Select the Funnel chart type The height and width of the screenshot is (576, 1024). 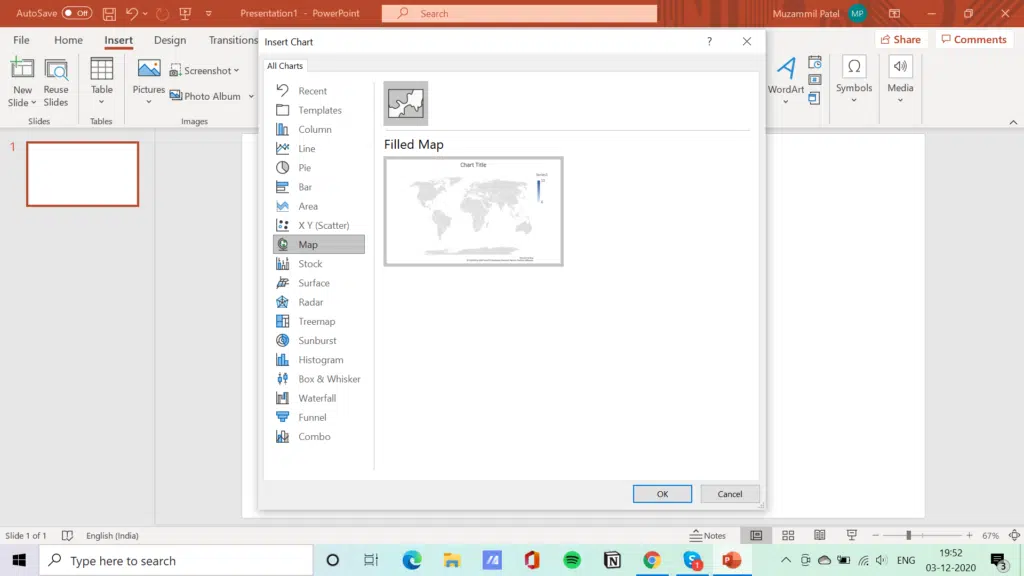coord(312,417)
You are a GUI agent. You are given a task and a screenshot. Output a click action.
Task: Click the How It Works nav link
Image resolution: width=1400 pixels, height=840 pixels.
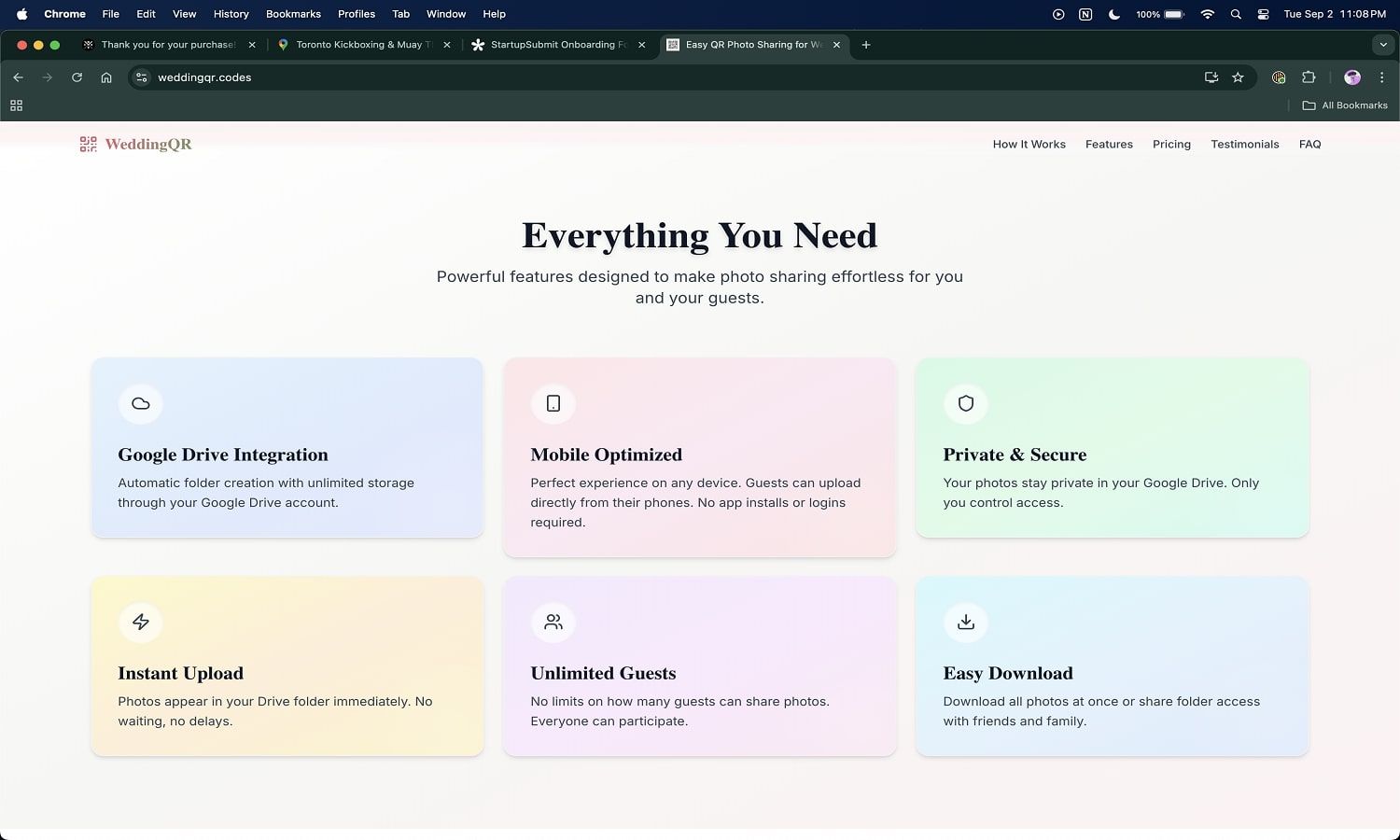(x=1029, y=145)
◇ ◇ ◇ ◇ ◇ ◇ ◇
WORK ORDER: In your output, include only the lines from the line containing "Image resolution: width=1400" through the last line of the material above, exactly as they appear, and leave out the pictures.

FINISHED EXERCISE:
Image resolution: width=1400 pixels, height=840 pixels.
(x=1029, y=145)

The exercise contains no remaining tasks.